Sarei voluto tornare dal concerto di Patrizia Laquidara, ieri sera, nell’insolita sede delle Fonderie di Montorso, e mettermi a scrivere con la musica ancora nelle orecchie. Invece le consuete carte e la necessità di scrivere-per-sopravvivere anche di domenica, mi porta lontano da quello che vorrei dire per dedicarmi a quello che dovrei-e-devo fare. Fine dello sfogo.

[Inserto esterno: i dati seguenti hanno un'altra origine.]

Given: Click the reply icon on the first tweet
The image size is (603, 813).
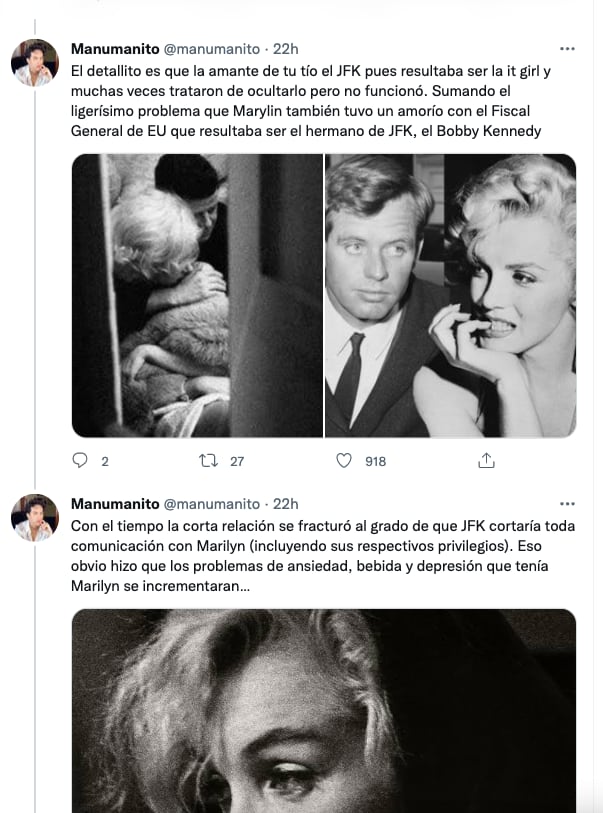Looking at the screenshot, I should point(82,460).
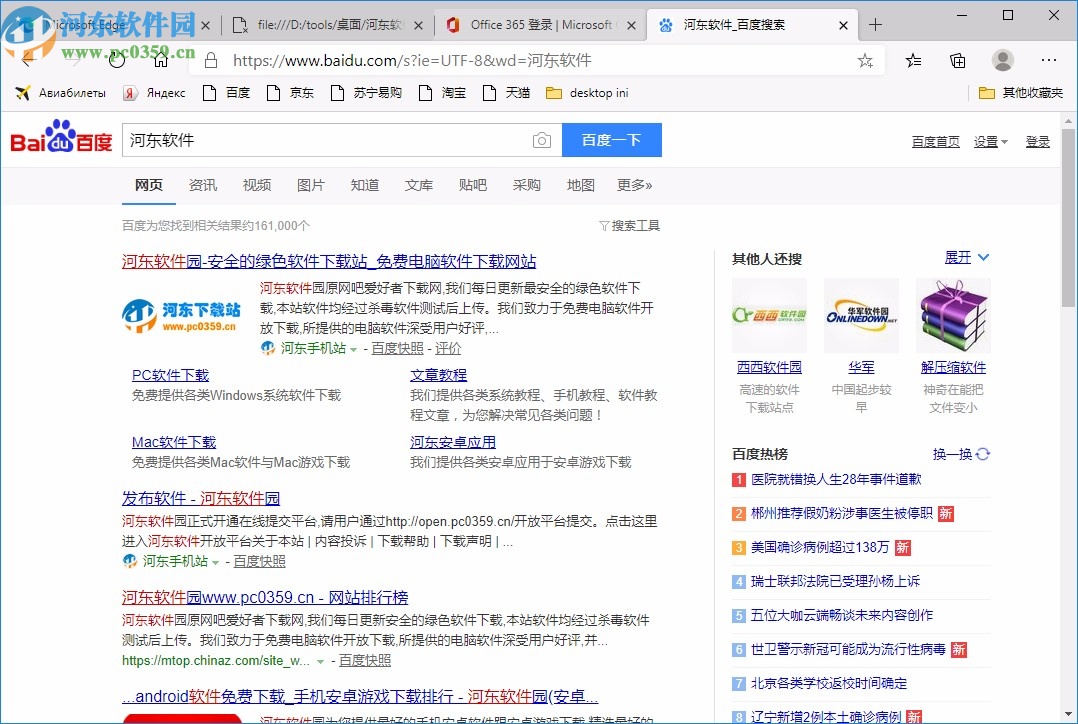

L’ho scritto in passato e lo ripeto adesso. Conosco pochissimo Patrizia Laquidara (da poco tornata da una tournée brasiliana) ed il suo repertorio
(che brutta espressione). Ho iniziato a colmare la lacuna con il live di ieri e
con l’acquisto dell’album Funambola dopo il concerto (peccato non fosse
disponibile anche Il Canto dell’Anguana ). Che dire. Ho fatto male a non farlo
prima.
Patrizia Laquidara ha una voce per cui si potrebbero sprecare gli aggettivi, per cui ne
scelgo uno solo “consapevole”. Una presenza misurata al servizio della musica
più che del personaggio (che ha, com’è evidente, la sua fascinosità). Una scelta musicale difficilmente classificabile e che
definire eclettica sarebbe limitativo (leggere le cose che ha fatto, fa girare un po' la testa): parlare di una somma tra jazz, etno, folk, bossa o mpb o
quel che volete non mi sembra corretto, perché quello che ho ascoltato ieri
sera non è stata certo un’operazione aritmetica. Ho ascoltato un’autrice
interprete che ci ha regalato anche qualche cover (tra cui il sonno mattutino
con tanto di sbadiglio, di chi passa la notte tra samba e amore, nel primo dei
bis) che non nasconde le sue ispirazioni, ma propone soprattutto una precisa
identità autorale e musicale. Con uno splendido trio dove allo strumento vocale
di Patrizia si sono uniti il basso di Davide Garrattoni e le chitarre di
Giancarlo Bianchetti. Vorrei raccontare di più, ma il tempo è scaduto: torno alle
sudate e tediose carte. Mi consolerò con il cd portato a casa e con la dedica
che Patrizia ha regalato ai lettori del blog.